Глубина - Ильгиз Бариевич Кашафутдинов
Шрифт:
Интервал:
Закладка:
Зинка же раньше была тихоня, глаза лишний раз не поднимет. С пятнадцати лет Матвеич растил ее один, без рано умершей Татьянушки. А дитем малым была — болела часто. Чуть дунет сквозняк — лежит вся в жару. От этого воспоминания даже как бы обожгло грудь. Как раз в том месте, куда дочь припадала маленькой, болезненно горячей головой. Ночи не спал, слушал, как она дышит — с присвистом, содрогаясь всем тельцем. А он боялся дышать — держал девочку, словно свечу со слабым, гаснущим пламенем…
Матвеич еще раз пригляделся к зятю, к дочери, вздохнул.
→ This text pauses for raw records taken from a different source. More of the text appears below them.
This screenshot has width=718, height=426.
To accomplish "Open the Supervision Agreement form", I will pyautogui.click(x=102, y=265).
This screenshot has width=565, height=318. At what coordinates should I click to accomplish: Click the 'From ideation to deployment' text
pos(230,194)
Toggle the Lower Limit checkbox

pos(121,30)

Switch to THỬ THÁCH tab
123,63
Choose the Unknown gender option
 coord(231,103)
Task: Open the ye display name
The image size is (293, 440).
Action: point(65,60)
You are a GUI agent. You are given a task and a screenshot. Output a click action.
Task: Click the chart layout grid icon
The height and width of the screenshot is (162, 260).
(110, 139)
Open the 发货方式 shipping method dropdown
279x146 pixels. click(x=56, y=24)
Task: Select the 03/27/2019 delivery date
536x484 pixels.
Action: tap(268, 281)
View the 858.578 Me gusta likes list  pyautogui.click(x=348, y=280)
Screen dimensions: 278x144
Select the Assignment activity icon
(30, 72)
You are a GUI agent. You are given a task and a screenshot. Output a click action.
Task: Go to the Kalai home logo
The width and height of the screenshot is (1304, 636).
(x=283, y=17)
Пока училась на швею-скоростницу, Матвеич видел ее часто: приезжала, отсыпалась, отъедалась. Потом улетела, вышла замуж. Знал Матвеич, что жива-здорова: денежные переводы не возвращаются — значит, получает. Потом приехали в отпуск. И вот сейчас приехали — через два года.
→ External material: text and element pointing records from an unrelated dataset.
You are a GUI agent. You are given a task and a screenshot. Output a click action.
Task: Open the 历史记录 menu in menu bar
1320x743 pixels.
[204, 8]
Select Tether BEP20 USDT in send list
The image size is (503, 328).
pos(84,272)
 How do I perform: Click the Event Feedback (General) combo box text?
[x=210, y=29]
— Завгаражом теперь Костя, — поймав взгляд Матвеича, сказала Зина. — Больших людей обслуживает. На работу с портфелем ходит… Сапог-то купил?
— Нет, — вздохнул Матвеич.
— И не надо, — чему-то радуясь, вскочила Зина. — Мы тебе привезли.
Она вынесла из-за ширмы не сапог и не ботинок, а что-то похожее на то и другое, сверкающее пряжками, хромовое, с толстой подошвой. Матвеич принял подарок, пощелкал по блестящему тупому носу, по подошве.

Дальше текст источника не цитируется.